そこで発熱の傾向をチェックしてみました。このあたりは、TPUというよりはCPUやGPU、カメラユニットの発熱が問題になる部分です。

試したのは3DmarkのWild Life Stress Test。30分間のベンチマークを実施することで、発熱の傾向をチェックできます。Pixel 6 Proでは、アプリ表示でバッテリー容量が100%から90%に減少し、温度は25度から43度で遷移。フレームレートは10~51fpsでした。表面温度を見ると、縦持ちしたときに背面から見て右、カメラバーの下あたりの温度が高く、最大で46度前後まで達しました。温かくはなりますが、熱いと感じるほどではありません。

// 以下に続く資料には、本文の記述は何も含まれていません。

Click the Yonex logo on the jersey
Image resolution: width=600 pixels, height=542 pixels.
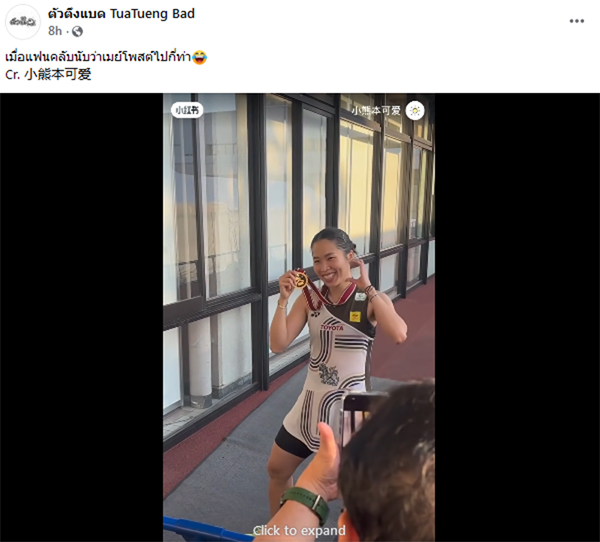pyautogui.click(x=315, y=315)
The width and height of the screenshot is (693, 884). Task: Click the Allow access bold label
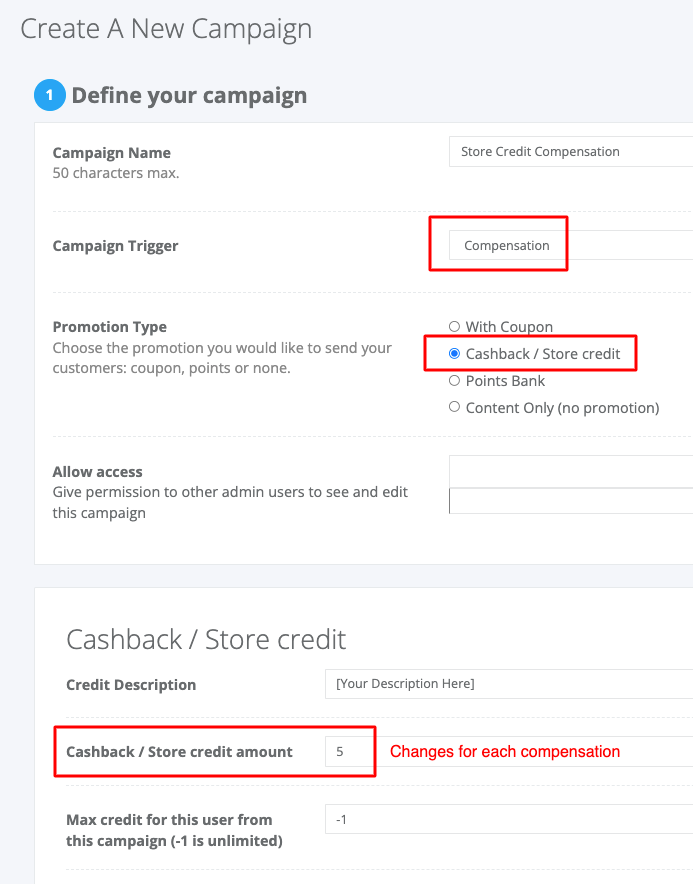point(98,471)
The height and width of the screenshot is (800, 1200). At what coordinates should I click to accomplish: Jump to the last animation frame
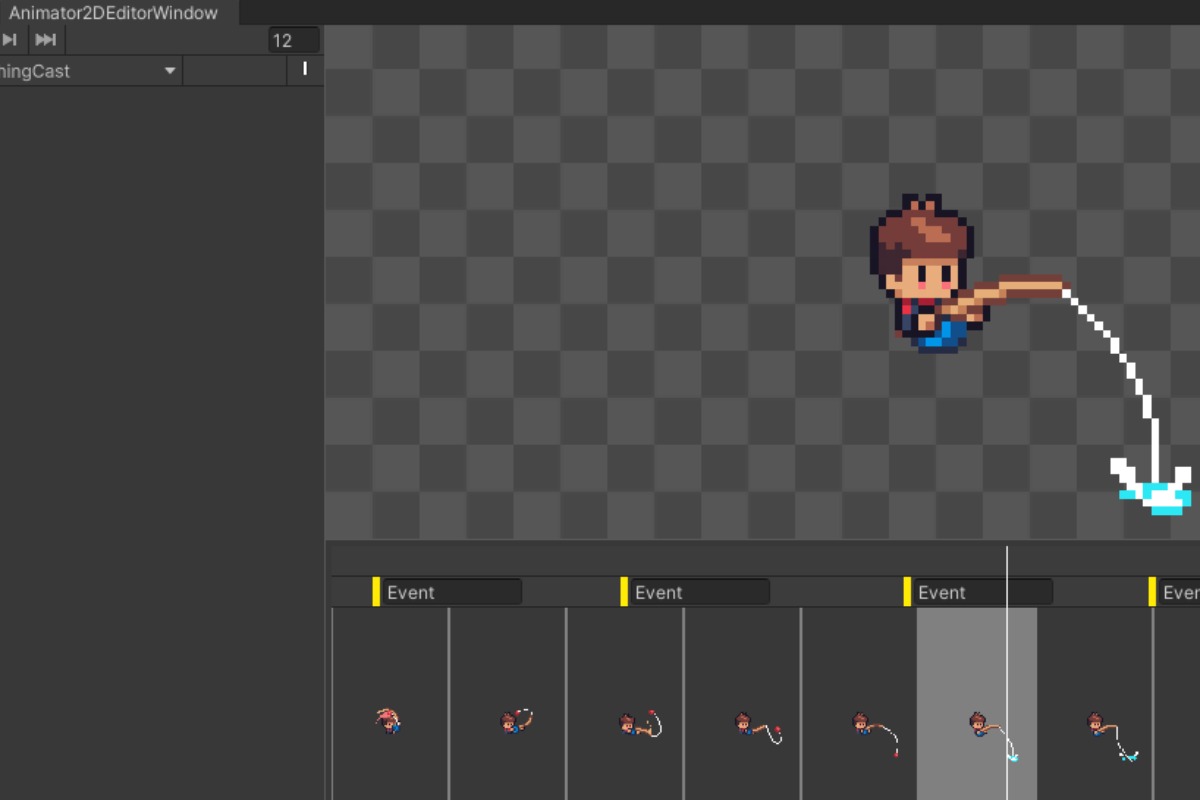click(x=45, y=40)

  • 3DmarkのWild Life Stress Testの結果の一部

    3DmarkのWild Life Stress Testの結果の一部

  • 表面温度

    表面温度を測定したところ。このあたりが最大温度でした

一方、Xperia 1 IIIの場合は、アプリ上の表示では、バッテリーが96%から86%に減少し、発熱は30~42度の間で推移。フレームレートは13~41fpsまで変動しました。表面温度は最大で48度を超えましたが、思ったよりも高温にはなりませんでした。なお、Pixel 5はバッテリ容量が57%から49%まで減少し、温度は30度から34度、フレームレートは7~14fpsとなりました。表面温度は最大で42度程度。

  • Xperia 1 IIIの結果

    Xperia 1 IIIの結果

それ以外にも、例えばPixel 6シリーズでは4K 60fpsの動画撮影が可能です。実際に動画を撮影してみたところ、Pixel 6 Proは最大で47度前後、Xperia 1 IIIは52度前後まで上昇しました。Xperia 1 IIIが30fpsであることを考えれば、Pixel 6の発熱は抑えめでしょう。なお、Pixel 6 Proは撮影して20分ほどで表面温度が47度に達して撮影が停止しました。Xperiaは50度を超えていましたが、温度上昇警告は出たものの撮影を続けていました。

いずれにしても、熱くて持てなくなるというレベルではなく、少なくとも通常利用において発熱が過度に問題になることはなさそうです。

  • 動画撮影中の両機の表面温度

    動画撮影中の両機の表面温度。左がPixel 6 Pro、右がXperia 1 III

Tensorは、機械学習によるAI機能をスマートフォン内で快適に動作させることを目的としており、実際、翻訳や文字起こしのような難しい処理を通信なしで実現してくれています。全体の性能も、ゲームを含めて快適に動作するレベルですが、TPU以外の性能を抑えて低価格化できれば、ミドルクラスのPixelでも同様の機能が実現できそうです。